Laki-laki dan perempuan yang tertidur selama empat hingga lima hari setiap
pekan, potensi mengidap diabetes 36% ketimbang mereka yang tak pernah tertidur.
Hal yang sama, bahwa mereka yang kerap tertidur setiap hari memiliki risiko 28%
lebih tinggi, demikian hasil studi terbaru yang diterbitkan dalam jurnal Sleep.
Namun, para peneliti menegaskan bahwa hasil temuan itu tidak membuktikan bahwa
kebiasaan tertidur sebagai biang keladi terhadap risiko tinggi diabetes.
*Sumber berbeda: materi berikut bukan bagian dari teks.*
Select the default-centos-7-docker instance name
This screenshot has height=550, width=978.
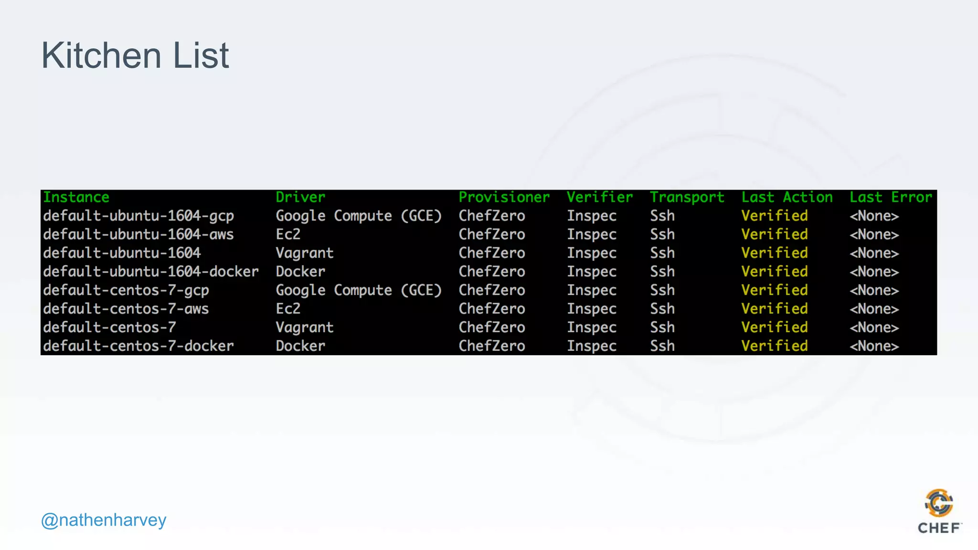[138, 346]
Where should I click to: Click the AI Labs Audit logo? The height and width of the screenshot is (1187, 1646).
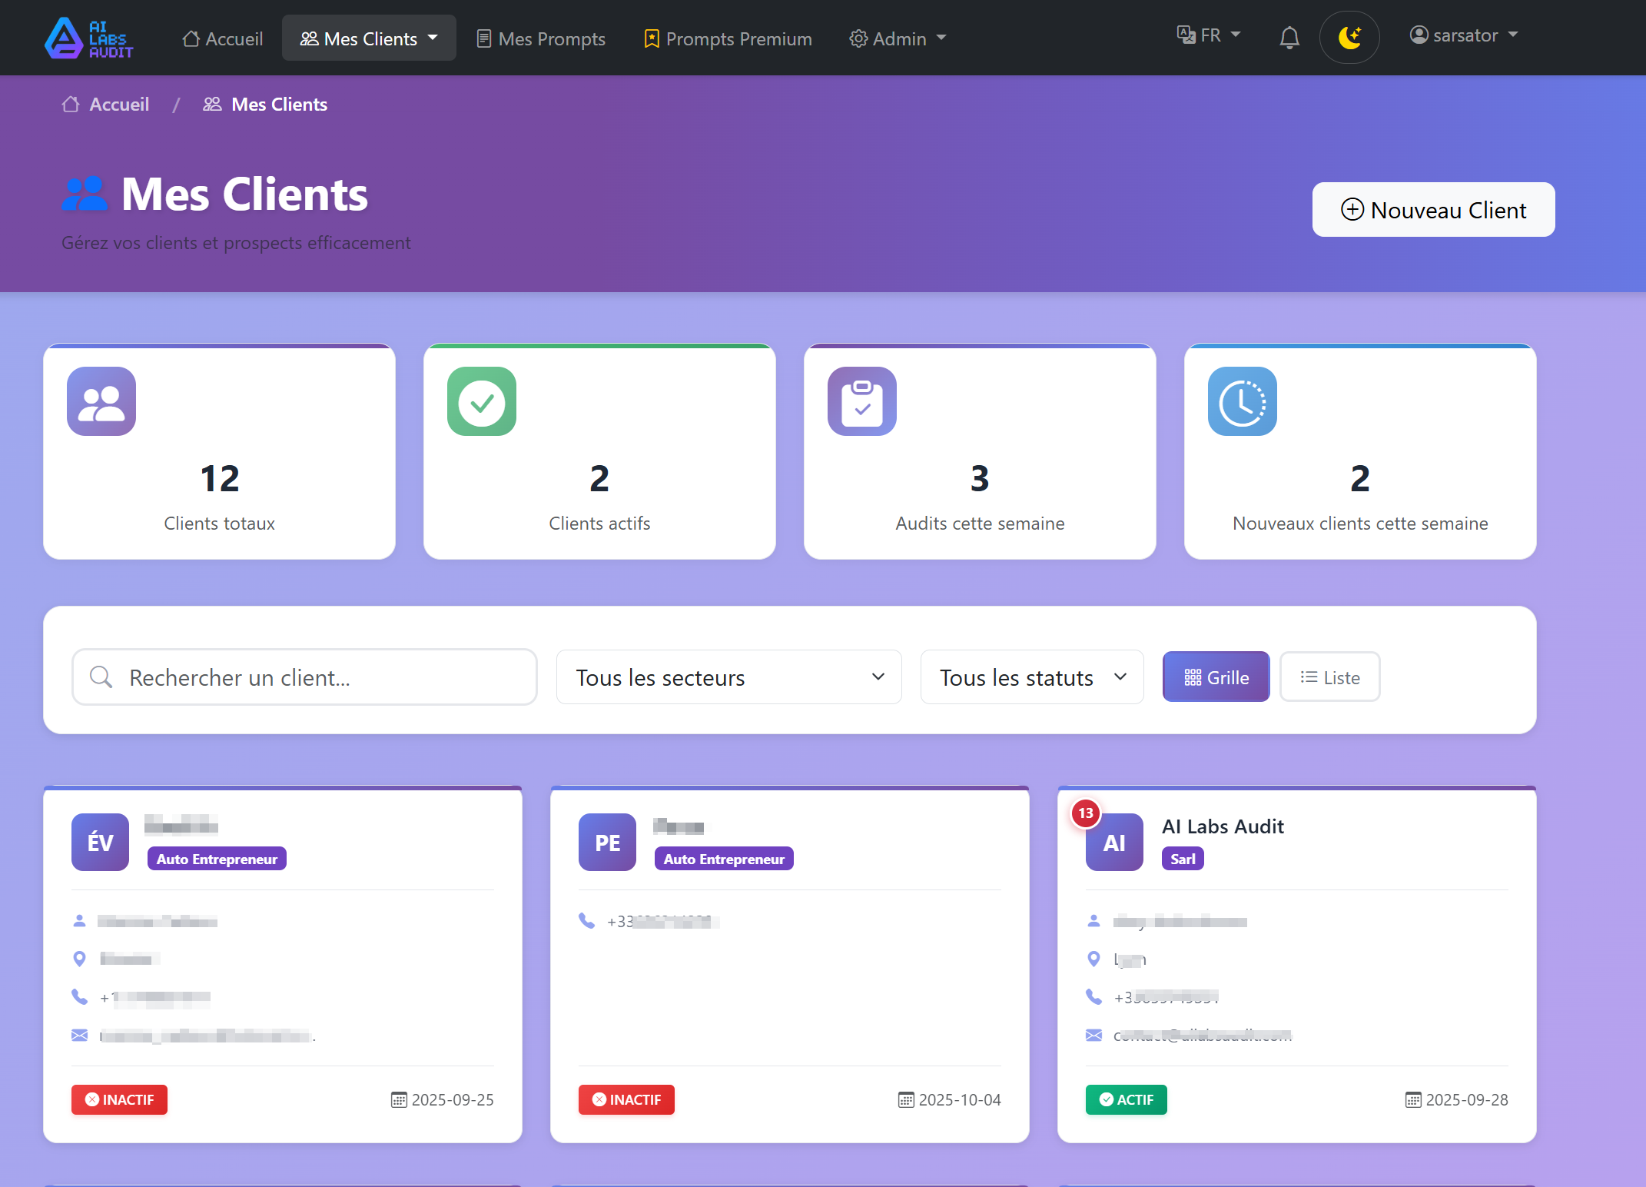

Pasalnya, tim peneliti tidak memantau para partisipan itu selama
bertahun-tahun. Artinya penelitian itu dilakukan dalam satu periode studi,
sehingga belum dapat dipastikan mna yang lebih dulu terjadi apakah sering
tertidur atau diabetes.
Selain itu, juga banyak variabel yang dapat dipertimbangkan untuk mengaitkan
antara tertidur dengan diabetes; misalnya orang yang kondisi kesehatan secara
keseluruhan buruk, kemungkinan lebih sering tertidur. Sementara tim peneliti
mencoba menyesuaikan data mereka dengan hal itu, misalnya mengambil faktor
kondisi kesehatan yang dilaporkan sendiri oleh partisipan, sehingga mereka
tidak dapat mengukur dan mengontrol seluruh variabel.
"Tak banyak yang bisa digambarkan dari studi ini hingga hasil temuan ini
dapat dikonfirmasikan," ungkap salah satu peneliti, Dr. G. Neil Thomas.
Jadi, untuk menguatkan kasus penyebab dan dampaknya, serangkaian penelitian
harus menyelidiki sekelompok orang yang bebas diabetes sepanjang waktu, yaitu
melihat apakah mereka yang sering tertidur memiliki risiko tinggi diabetes atau
tidak, kata Thomas, yang juga peneliti dari University of Birmingham, Inggris.
Yang terpenting sekarang adalah para orangtua ini lebih berkonsentrasi
menurunkan risiko diabetes melalui cara-cara yang sudah terbukti.
"Bahkan jika temuan ini nantinya terbukti, para orangtua ini dapat
melakukan hal terbaik bagi kesehatan mereka, seperti berhenti merokok,
menjalani diet berimbang dan selalu aktif," saran Thomas.